→ **Data rows**
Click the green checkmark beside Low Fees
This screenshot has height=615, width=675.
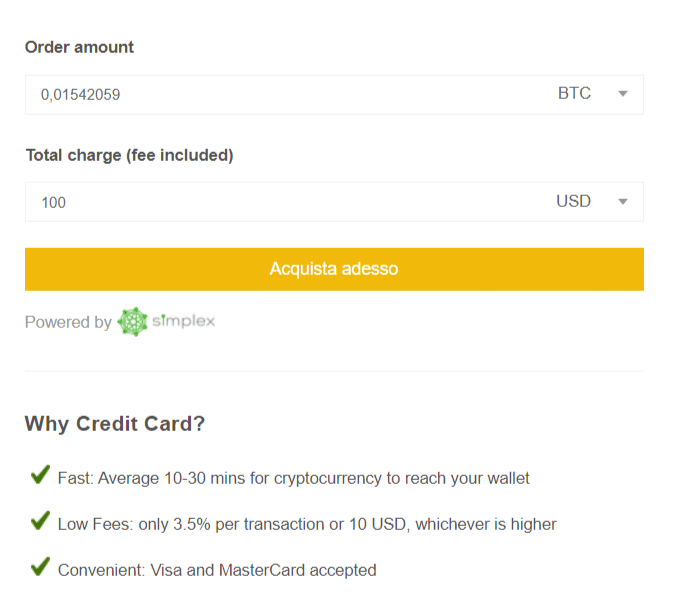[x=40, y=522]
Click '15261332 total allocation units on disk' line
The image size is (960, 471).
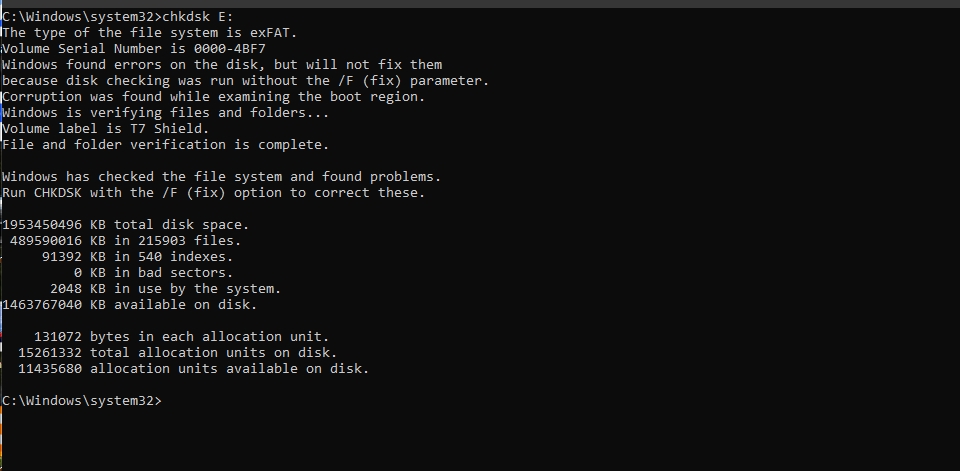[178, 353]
--
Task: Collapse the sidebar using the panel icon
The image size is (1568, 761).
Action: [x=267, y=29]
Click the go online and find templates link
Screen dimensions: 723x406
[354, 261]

→ **What you will do**
Locate each line in the records that contains the string "size" and copy it out. Case matters.

→ **Reply to the exercise**
The image size is (960, 471).
The image size is (1568, 761).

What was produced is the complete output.